Security Attacks in the Real World

Most IT departments are more vulnerable to physical attacks than you'd think. What exactly are the risks, and what can be done to minimize them?

The physical world is a large, messy place. It's full of people, and some of these people might be hostile attackers. Most companies respond to this threat with locked doors, CCTV, security guards and, if they can afford it, secure installations. Most companies are not at all equipped to deal with an attack via the physical world.

The Physical World and Manmade Disasters

It's 8 a.m. on a Monday, and someone phones a bomb threat in. Several root exploits for Bind 4 and 8 were made public that day, and while exploit code was not publicly available, it did exist. How will your tech staff upgrade the Bind servers? Can they go home and access the network, and do the upgrades from there? Meanwhile, an attacker is using this window of opportunity to hijack several of your DNS servers.

It's 1 p.m. on Friday and your computer suddenly reports a network error. Upon further inspection it appears that the servers are fine, and everyone in building A can access them, but all the people in building B are unable to get at the server (housed in building A). Eventually a continuity check is done on the cables connecting the two buildings, and you find they aren't transferring anything. After a physical inspection of the cable, you find it has been cut in several places in a service tunnel and must be completely replaced. Hopefully it will be fixed by Monday morning.

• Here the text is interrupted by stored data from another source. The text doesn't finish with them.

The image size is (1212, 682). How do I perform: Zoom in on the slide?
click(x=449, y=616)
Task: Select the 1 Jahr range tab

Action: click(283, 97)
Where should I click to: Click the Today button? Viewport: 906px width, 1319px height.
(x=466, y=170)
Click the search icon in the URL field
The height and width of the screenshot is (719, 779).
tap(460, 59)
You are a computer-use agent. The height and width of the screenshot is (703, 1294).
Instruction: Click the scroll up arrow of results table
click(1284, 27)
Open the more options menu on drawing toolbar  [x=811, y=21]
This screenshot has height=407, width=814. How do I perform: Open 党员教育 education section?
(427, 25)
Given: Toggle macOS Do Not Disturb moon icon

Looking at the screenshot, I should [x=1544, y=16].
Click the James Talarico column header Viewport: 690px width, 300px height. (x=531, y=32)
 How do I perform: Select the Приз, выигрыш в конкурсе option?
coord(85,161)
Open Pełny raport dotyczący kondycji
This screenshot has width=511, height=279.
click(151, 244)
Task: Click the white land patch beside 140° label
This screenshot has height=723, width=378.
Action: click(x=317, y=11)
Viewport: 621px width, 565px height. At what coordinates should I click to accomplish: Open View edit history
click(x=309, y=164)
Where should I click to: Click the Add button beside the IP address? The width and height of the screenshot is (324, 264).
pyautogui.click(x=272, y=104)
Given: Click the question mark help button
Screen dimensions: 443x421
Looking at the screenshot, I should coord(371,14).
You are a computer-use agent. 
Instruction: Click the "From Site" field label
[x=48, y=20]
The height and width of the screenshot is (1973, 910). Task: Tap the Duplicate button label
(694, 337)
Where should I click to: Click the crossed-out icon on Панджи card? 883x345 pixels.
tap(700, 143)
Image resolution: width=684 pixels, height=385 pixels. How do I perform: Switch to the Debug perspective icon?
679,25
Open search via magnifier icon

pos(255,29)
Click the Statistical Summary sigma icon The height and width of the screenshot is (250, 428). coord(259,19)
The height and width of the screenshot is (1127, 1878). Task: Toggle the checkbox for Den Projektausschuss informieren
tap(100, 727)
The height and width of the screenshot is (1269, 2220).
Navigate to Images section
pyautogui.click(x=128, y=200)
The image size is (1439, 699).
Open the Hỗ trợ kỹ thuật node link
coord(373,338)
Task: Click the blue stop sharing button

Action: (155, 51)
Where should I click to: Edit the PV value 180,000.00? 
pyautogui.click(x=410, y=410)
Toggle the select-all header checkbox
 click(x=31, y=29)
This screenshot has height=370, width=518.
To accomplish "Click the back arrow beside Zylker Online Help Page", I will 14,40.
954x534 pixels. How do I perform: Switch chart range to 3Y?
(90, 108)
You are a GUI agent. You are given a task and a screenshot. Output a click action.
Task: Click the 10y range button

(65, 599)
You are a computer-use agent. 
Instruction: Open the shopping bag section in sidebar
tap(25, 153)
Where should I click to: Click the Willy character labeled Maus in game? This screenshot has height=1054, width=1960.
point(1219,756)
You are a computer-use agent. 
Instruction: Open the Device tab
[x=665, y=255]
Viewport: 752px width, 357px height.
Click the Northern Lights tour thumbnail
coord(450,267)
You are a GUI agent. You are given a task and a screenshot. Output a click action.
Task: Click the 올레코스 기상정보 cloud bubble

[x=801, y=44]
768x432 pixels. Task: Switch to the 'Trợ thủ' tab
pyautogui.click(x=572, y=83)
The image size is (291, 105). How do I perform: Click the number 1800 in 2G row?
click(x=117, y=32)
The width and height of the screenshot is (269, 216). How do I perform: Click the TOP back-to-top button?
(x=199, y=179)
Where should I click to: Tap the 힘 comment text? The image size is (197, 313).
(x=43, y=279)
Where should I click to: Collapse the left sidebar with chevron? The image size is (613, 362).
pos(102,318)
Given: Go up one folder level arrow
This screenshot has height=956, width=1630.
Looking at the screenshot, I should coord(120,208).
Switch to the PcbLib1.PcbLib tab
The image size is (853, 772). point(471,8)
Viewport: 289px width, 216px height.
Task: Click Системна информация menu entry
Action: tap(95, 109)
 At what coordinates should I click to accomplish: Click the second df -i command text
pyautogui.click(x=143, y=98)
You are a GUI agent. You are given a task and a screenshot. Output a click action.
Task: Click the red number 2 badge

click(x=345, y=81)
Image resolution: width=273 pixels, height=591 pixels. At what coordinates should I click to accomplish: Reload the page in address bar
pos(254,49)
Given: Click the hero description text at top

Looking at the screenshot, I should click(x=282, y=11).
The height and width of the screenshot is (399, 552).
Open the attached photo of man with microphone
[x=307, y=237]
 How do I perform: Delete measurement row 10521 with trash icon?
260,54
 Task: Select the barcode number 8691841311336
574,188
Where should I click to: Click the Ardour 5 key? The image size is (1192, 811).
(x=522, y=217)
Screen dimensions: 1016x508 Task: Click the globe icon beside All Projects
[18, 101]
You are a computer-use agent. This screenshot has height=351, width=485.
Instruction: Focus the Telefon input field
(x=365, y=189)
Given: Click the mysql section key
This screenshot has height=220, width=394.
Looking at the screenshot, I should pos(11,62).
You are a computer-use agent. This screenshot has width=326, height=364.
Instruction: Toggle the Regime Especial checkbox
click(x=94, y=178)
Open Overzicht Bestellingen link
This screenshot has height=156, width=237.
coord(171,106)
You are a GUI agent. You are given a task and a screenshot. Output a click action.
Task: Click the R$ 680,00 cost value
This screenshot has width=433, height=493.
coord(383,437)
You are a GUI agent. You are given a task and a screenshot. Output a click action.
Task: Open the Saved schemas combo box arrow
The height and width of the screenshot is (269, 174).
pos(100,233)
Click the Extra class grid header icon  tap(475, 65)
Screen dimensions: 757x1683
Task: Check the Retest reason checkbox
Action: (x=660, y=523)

It's lunchtime on a Tuesday, a week before your financial year end. Several people dressed as carpet cleaners come into your lobby with 55-gallon barrels, which they proceed to open up and spill intentionally. They then leave quickly. Upon examining the barrels, you discover they contain a known carcinogen. The local police cordon off the building, and you are told it will take at least a week to clean out the lobby and replace the carpet that has been contaminated. Incidentally, no employees can be allowed into the building unless they wear a hermetically sealed suit and carry their own air supply while the cleanup is going on.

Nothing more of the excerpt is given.